4 Your Health
Study: Ovarian cancer screening doesn't always save lives
MILWAUKEE- A controversial study published about ovarian cancer suggests screening could actually do more harm than good.
"Ovarian cancer is rare and there's no test available that can be used for detection," said Dr. Janet Rader of Froedtert and the Medical College of Wisconsin to TODAY'S TMJ4.
Nearly 16,000 women will die this year from ovarian cancer, others will get the scare of their lives.
"If the test is positive, many times you don't have cancer and you have to surgery to find that out," said Rader.
That's a huge concern. Now a new study reconfirms what doctors have known for years -- that the blood screening test and ultrasound scans for ovarian cancers don't always save lives.
"It actually causes harm because if the test comes up positive, the next stop is usually surgery. Surgery has its risks and complications," says Rader.

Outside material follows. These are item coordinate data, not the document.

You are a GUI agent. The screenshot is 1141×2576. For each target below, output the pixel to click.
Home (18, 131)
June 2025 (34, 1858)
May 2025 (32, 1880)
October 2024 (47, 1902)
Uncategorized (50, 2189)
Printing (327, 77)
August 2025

The group making this conclusion has also questioned routine mammograms for women under the age of 50 and rejected PSA screening for prostate cancer in men.
But this time around there's universal agreement about concerns with ovarian cancer screening from other organizations.
TODAY'S TMJ4's Charles Benson: "You are saying if there is a down side in taking the test, is it a false positive?"
Rader: "Yes, if there is a false positive, the test does not come back black and white -- there's a huge gray area."
But if you come from a family that has a high risk for ovarian cancer or there are other symptoms, Dr. Rader said by all means talk to your doctor about other options for testing.